*** PROVIDED TEXT Section Begins ***

Wednesday, September 28, 2011

Shift shift shift

As I was chatting with somebody, I realized that something I think is obvious apparently isn't obvious at all. So I'll mention it:

We're in the middle of a shift, a technology shift that is changing the way everyone does everything.

The "computer" is such a young technology. It took thousands of years for humanity to really feel the effects of the plow. Hell, the book is barely a teenage technology. How the computer is today has absolutely nothing to do with how the computer will end up being. They may look vaguely similar and sound vaguely similar when described, but it'll be like the difference between when books were hand-copied by scribes and when they could be printed cheaply enough that commoners could read them.

We've always pointed out that computers have changed society as much as the plow, as much as the printing press. But apparently some of us seem to think that it's past tense, as if how society is now is the final result of the changes computers can create.

*Bzzt* wrong. No surprise, if you actually think a bit: computers have a long way to go, and we are going to go that distance with them.

A lot of the devices and hubbub we are seeing are the emergence of computers as a complex ecosystem instead of as largely independent little worlds. E-book readers and cell phones rely heavily on other computers and communication to servers in order to do everything they do.

We (well, I) get upset about this perceived slavery to an outside force. In truth, it's just basic ecology. The fundamental pattern is unavoidable: we will be in a future where computation and content needs to be thought of as ecosystems rather than a standalone libraries. I would like us to create ecosystems that are more robust and less repressive, but even I cannot deny that ecosystems are coming: individual devices will become less and less distinct from the mass of computation floating around you.

We like to talk about embedding computers in our clothes and all sorts of other classic "future tech" stuff. But the truth is that those sorts of ideas are fluff. Maybe they happen, maybe they don't. Either way, the heart of our growing and changing societies is all about the blurring of the lines between devices.

Other changes?

Lots, I'm sure, but none I feel as confident about.

Saturday, September 24, 2011


Spent a painful afternoon in the comic shop. Every week I hear worse and worse news about superhero comics (especially DC comics), so I finally went to take a look, courtesy of incompetent electricians disconnecting my computer again again again.

Superhero comics have always been an interesting topic for me, because even though I read them, I was never a tremendous fan.

But dismissing them as "male power fantasies" isn't... well, no, wait. I think they can safely be dismissed as that. However, they have filled a different niche in the past: they told stories of heroes embodying modern culture fighting villains that embodied modern culture.

Superheroes spent a long time competing for space with other paradigms that fought for the same niche: pulp adventure, space opera, noir detective stories. You might claim that superheroes have this fundamental staying power because they express some facet of our culture and ourselves in some particularly good way.

*** PROVIDED TEXT Section Ends ***
*** DATA Section Begins ***

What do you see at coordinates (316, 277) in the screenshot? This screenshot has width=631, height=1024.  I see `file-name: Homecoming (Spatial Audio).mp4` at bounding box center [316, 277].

*** DATA Section Ends ***

#### [TASK REQUIREMENTS]
1 – Revise the blog text starting at "Lots, I'm sure, but" and ending at "a tremendous fan.", replacing "comic shop" with "bookstore".
2 – Summarize the blog text in two sentences.
The listing is not needed for this work.

#### [COMPLETED EXERCISE]
1 –
Lots, I'm sure, but none I feel as confident about.

Saturday, September 24, 2011


Spent a painful afternoon in the bookstore. Every week I hear worse and worse news about superhero comics (especially DC comics), so I finally went to take a look, courtesy of incompetent electricians disconnecting my computer again again again.

Superhero comics have always been an interesting topic for me, because even though I read them, I was never a tremendous fan.

2 – The writer argues that society is in the middle of a technology shift, with the computer still a young technology that is becoming a complex ecosystem in which individual devices grow less distinct. In a separate entry, the writer recounts visiting a comic shop after hearing worsening news about superhero comics and reflects that such comics once told stories of heroes and villains embodying modern culture.